さて、一番大きなトラブルは硬くなるということです。これはバッグという異物を入れたために体が反応を起こし、周囲に硬い膜を作るためです。この膜が縮んで、バッグに密着するようになると、変形を起こし、触っても硬くなります。これを防ぐために手術後のマッサージが必要になります。」
豊胸術は、現在ワキの部分を切って、胸の筋肉(大胸筋)の下にバッグを入れる方法が主流です。上述のカプセル拘縮が起こりにくいことなどから、この方法が多用されています。麻酔は全身麻酔で行われることが多いようですが、頑張れば局所麻酔でも何とか可能です。費用は40〜100万とクリニックによりばらつきがあります。私はシリコンのバッグがまだ良いものがないと思っており、現在この手術を行っていません。

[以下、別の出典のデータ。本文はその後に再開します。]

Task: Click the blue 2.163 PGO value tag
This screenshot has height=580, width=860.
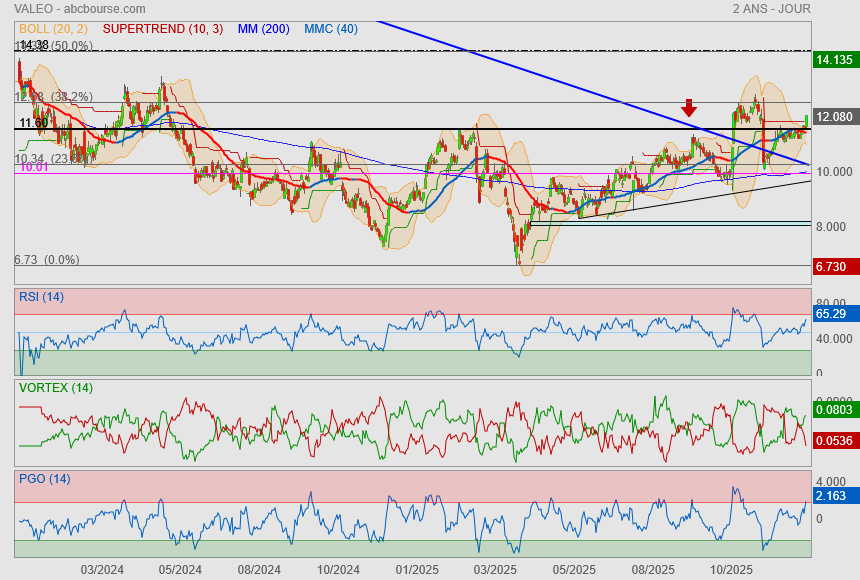Action: tap(832, 496)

さて、シリコンバッグの歴史は長く、様々なトラブルが起こり、これを改良すべく様々な製品が登場しました。しかし、内容物であるシリコンのゲルが漏れ出すと、硬いしこりを生じ、乳房の変形を起こします。また、異物を入れることにより生じた周囲の硬い膜が縮み、カプセル拘縮という非常につらい合併症を生じてきました。そして、シリコン自体による体の反応(自己免疫反応)がリューマチ様の症状を起こしたり、発ガン性の危険が報道されて、アメリカでは製造が中止され、また訴訟が起こりました。
ただ、実際には発ガン性はほぼ否定されましたが、そんなわけで現在でもシリコンバッグによる豊胸は否定的な意見があります。そこで脚光を浴びたのが生理食塩水入りバッグです。中身が水であるため漏れだしても問題がありません。ただ、カプセル拘縮というのは生じ得ますので、完璧ではありませんし、シリコンゲルと比べて触った感じがどうしても劣ります。最近技術が向上し、これらの問題点を少なくした製品が登場してきています。もう少ししたら、もっと安心して手術を受けられる日が来ることでしょう。